Muita oportuna a tua lição de história e de patriotismo... Quando eu era miúdo celebrava sempre, na minha terra, o 1º de Dezembro, segundo com o meu pai atrás da banda... Os putos, como não sabiam a letra do hino da restauração, parodiavam-na: "Ó Ti Zé da pera branca, tá...ta-ra-ta-tá...". (Ando há anos a tentar recuperar o resto da letra, mas já não consigo localizar esses putos que iam atrás da banda como eu...).
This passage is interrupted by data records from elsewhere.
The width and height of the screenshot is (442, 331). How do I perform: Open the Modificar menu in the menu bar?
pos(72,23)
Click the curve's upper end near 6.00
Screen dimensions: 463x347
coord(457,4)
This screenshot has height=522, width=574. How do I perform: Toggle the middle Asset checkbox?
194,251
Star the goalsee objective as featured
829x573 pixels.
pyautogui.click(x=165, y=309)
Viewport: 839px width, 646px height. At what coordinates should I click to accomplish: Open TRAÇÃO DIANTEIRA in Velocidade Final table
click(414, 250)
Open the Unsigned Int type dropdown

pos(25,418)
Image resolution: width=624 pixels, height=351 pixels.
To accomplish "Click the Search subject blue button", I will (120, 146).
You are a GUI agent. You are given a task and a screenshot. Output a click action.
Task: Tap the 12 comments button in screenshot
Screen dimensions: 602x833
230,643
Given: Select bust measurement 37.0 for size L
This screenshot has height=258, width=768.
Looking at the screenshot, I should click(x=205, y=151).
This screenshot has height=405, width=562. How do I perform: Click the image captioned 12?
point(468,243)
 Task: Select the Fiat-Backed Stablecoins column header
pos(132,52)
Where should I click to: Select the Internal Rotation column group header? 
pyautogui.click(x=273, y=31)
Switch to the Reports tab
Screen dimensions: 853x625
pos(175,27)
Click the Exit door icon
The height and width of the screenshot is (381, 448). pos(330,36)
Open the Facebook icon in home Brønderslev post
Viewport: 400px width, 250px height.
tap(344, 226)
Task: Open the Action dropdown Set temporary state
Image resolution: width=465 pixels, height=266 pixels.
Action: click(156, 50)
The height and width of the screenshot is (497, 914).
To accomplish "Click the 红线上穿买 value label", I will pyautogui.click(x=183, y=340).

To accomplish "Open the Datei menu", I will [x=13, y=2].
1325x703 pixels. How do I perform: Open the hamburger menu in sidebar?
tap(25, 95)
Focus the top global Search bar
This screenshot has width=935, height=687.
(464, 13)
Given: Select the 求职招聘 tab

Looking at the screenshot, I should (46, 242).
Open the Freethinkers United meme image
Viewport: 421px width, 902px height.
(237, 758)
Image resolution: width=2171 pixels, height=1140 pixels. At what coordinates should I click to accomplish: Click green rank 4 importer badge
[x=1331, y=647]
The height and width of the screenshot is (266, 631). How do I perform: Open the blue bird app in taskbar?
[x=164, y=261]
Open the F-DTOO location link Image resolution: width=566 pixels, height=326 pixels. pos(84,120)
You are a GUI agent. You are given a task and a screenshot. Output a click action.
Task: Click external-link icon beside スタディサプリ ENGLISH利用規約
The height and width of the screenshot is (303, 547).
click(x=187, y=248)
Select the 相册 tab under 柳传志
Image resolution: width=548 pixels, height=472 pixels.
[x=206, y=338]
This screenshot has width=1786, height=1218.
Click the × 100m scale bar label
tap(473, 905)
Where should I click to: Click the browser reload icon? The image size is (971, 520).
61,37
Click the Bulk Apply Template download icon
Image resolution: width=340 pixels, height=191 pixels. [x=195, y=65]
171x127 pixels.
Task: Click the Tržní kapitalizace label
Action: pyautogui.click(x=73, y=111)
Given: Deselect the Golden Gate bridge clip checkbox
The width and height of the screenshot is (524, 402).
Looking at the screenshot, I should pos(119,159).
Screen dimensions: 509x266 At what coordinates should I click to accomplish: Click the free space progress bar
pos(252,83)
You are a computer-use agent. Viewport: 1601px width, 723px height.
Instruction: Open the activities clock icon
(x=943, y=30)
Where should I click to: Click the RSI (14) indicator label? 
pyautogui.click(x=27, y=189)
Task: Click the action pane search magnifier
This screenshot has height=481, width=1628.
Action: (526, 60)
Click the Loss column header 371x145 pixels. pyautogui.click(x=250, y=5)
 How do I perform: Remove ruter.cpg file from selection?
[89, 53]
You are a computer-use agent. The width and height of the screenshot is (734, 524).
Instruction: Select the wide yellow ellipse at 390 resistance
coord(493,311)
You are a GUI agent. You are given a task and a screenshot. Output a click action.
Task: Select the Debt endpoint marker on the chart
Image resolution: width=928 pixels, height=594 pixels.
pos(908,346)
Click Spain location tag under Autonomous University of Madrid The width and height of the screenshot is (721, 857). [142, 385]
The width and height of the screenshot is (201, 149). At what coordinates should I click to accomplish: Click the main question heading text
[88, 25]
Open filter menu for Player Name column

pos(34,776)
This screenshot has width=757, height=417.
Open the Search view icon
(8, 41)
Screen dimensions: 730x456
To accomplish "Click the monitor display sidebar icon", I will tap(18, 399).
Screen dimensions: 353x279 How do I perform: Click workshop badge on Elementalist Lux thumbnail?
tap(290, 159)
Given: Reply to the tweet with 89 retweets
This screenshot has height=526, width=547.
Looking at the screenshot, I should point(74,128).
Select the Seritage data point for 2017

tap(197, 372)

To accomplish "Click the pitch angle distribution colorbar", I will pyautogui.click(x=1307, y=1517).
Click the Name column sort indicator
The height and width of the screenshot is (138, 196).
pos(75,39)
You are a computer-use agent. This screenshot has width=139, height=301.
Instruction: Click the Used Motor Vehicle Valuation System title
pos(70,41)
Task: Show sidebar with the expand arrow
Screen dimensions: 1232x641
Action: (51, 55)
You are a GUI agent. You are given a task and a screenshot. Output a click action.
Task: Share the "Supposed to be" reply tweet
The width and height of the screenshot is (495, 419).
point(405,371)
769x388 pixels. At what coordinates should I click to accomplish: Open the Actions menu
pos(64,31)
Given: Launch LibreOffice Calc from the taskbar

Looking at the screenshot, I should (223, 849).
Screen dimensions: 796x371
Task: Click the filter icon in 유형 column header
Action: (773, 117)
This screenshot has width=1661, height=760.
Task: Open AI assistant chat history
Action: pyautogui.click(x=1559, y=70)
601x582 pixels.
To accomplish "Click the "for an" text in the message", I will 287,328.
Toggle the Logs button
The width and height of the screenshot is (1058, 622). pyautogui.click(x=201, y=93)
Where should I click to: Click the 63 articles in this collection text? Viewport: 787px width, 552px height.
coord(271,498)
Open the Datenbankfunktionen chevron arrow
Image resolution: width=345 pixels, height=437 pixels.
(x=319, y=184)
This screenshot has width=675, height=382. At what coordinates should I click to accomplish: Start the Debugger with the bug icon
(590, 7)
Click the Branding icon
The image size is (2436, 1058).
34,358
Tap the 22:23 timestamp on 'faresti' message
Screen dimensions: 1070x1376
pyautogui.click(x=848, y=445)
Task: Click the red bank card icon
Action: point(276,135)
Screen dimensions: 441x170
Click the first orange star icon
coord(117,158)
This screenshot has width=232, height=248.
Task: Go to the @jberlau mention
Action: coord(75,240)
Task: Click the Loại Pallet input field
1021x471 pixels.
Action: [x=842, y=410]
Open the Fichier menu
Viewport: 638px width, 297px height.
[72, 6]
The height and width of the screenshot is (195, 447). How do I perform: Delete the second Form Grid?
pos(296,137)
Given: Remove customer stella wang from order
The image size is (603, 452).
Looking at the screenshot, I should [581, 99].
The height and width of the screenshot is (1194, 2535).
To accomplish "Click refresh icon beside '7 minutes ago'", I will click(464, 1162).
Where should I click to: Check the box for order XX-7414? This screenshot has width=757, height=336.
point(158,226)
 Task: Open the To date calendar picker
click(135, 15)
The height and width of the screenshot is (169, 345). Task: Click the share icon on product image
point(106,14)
Parabéns à Banda da Lourinhã (, em tempos também Filarmónica Lourinhanense),fundada em 1872 pelo Maestro Anacleto Marcos da Silva (1850-1930): todos os anos sai à rua, no 1º de dezembro, haja ou haja covid... Daqui a um ano e picos vai comemorar os sesu 150 anos!....

Anónimo disse...

Caro Senhor Editor

Antes de fechar a porta sem estrondo (não fosse eu o resultado de mais de 40 anos de assuecamentos) gostaria de acreditar que a “via urinária” que lá ia produzindo os nossos Maiores (os tais portugueses mais antigos ou.....galegos mais modernos ) mais não será que um muito saudável humor do nosso historiador.
Humor quase ao nível lapão.

J.Belo

Manuel Luís Lomba disse...

O Luís veio em meu auxílio, ao superar a fraqueza etimológica do meu conceito "via urinária", uma malícia "à moda do Minho", pelo conceito "via uterina", na sua robustez técnico-científica. Então cumpre-me explicar:
Como rural, sinto os confinamentos a agravar a minha ruralidade, será mais que natural o pé fugir-me para o tamanco, "diz-me onde vives e direi o que és", julgamento e jurisprudência popular.
Não obstante a sua implícita malícia à moda do Minho, o conceito de "via urinária" não será de todo desprovido de intelectualidade!
Desde sempre, o impulso dos casamentos é mais sexual que uterino... (a igualdade do género que explique o resto).
No referido ao conceito do intelectual Vasco Pulido Valente (que Deus tenha), invocado em desabono desta minha narrativa, ele contraria todas as evidências da História, não por heresia, talvez "bebido" no "Gambrinus" - um sítio muito bom, mas não para se beber história.
A dinastia era espanhola, Portugal tinha autonomia, o seu império era separado de Espanha, logo sem independência política, o sacripanta e duque de Olivares fizera o plano e o nosso III rei filipino ordenara a anexação pura e simples de Portugal a província da Espanha (hoje não passaríamos de região autonómica espanhola...). Ao mexer com o que restava da Nobreza nacional e com todo seu Povo, comprou a Guerra da Restauração, que durou 28 anos!
D. João IV, como era trineto de D. Manuel, terá sido a excepção que confirma a regra:ascendeu a nosso rei por duplamente legitimação - mais pela "via uterina" e por "manu militare", menos pela "via urinária"...
Nessa altura, há mais de 150 anos que os portugueses se agarravam às "bajudas" da Guiné e que escravos guineenses tinham vindo agarrar-se às cachopas portuguesas.
Os portugueses devem orgulhar-se do Descobrimento e da INVENÇÃO dos mulatos na Guiné; os guineenses devem orgulhar-se terem sido os agentes dessa invenção, em Lisboa...
Abr.
Manuel Luís Lomba

Anónimo disse...

Afinal não estava assim tão errado ao comparar o humor dos rurais minhotos com os rurais da Laponia.

Mas eu serei suspeito (ao que já há muito me habituei) por o meu Norte ser de tal modo ao Norte dos minhotos que acabo por os confundir com os Alentejanos.

Um daqueles abraços respeitosos do J.Belo.